A study found that the latest large language models (LLMs) including ChatGPT and Claude posted lower-than-expected results in the Stroop test, a classic psychology experiment that measures human attention and executive control. The researchers analysed the findings as a possible example of structural limits in today’s transformer-based AI.
On June 4 local time, IT outlet TechRadar reported the study was published in the journal PNAS Nexus. The researchers conducted Stroop effect experiments on OpenAI’s GPT-4o and Anthropic’s Claude 3.5 Sonnet.
The Stroop effect is a representative cognitive psychology test used to measure selective attention and executive control in humans. For example, if the word “red” is written in blue ink, a person experiences a cognitive conflict between the word’s meaning and the actual colour. The Stroop effect refers to the phenomenon in which reaction speed and accuracy fall when participants must name the ink colour accurately rather than read the word.
The researchers had the AI models perform a word-reading task and a colour-naming task. Both models, like humans, showed high accuracy on word reading, but performance fell sharply under conditions where word meaning and colour conflicted.
The decline became more pronounced as the number of questions increased. GPT-4o recorded accuracy of about 91 percent in a 5-item test, but it fell to 57 percent with 10 items, 22 percent with 20 items and 15 percent with 40 items.

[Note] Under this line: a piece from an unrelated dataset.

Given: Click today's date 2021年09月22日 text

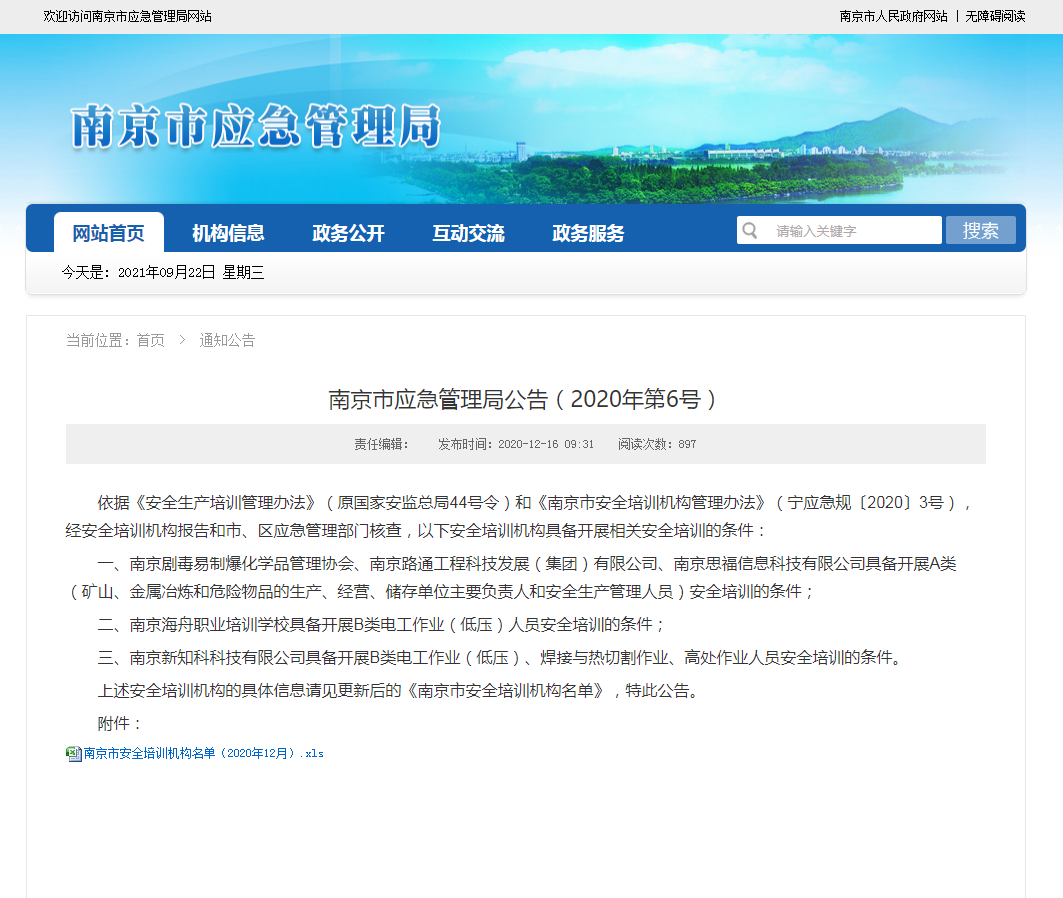Looking at the screenshot, I should 166,272.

Claude 3.5 Sonnet showed relatively better performance but a similar pattern. It maintained accuracy of around 76 percent up to 20 items, but it dropped to 24 percent with 40 items.
The researchers analysed the results as showing a structural limitation in executive attention, rather than a simple performance drop. Humans can distinguish conflicting information and select only what matches a goal, but current large language models struggle with such control processes.
However, the study’s focus on GPT-4o and Claude 3.5 Sonnet was cited as a limitation. When the research was made public, newer models such as GPT-5, Claude Opus 4.1 and Gemini 2.5 Pro had already appeared.
The researchers therefore ran follow-up experiments. They said additional tests on GPT-5, Claude Opus 4.1 and Gemini 2.5 Pro also showed limited improvement over the previous generation, and a lack of executive attention was still observed.
The paper argued that such results may not be a problem solved by simple generational turnover. It said today’s transformer-based architectures are steadily improving memory and information storage, but remain relatively weak in executive control mechanisms that filter conflicting information and act in a goal-oriented way.
There was also an interesting exception. GPT-5 effectively solved the Stroop test almost perfectly by using a method of writing and running code in “Thinking” mode. The researchers interpreted this not as a fundamental improvement in cognitive ability, but as a case of bypassing the problem using external tools.
The researchers suggested future AI development should focus on strengthening executive control rather than simply expanding memory. They stressed that to move a step closer to artificial general intelligence (AGI), AI must be able to handle conflicting information efficiently by introducing structures similar to human attention systems.
The study is seen as another example showing that even as generative AI develops rapidly and demonstrates strong language generation abilities, it operates differently from human cognitive systems.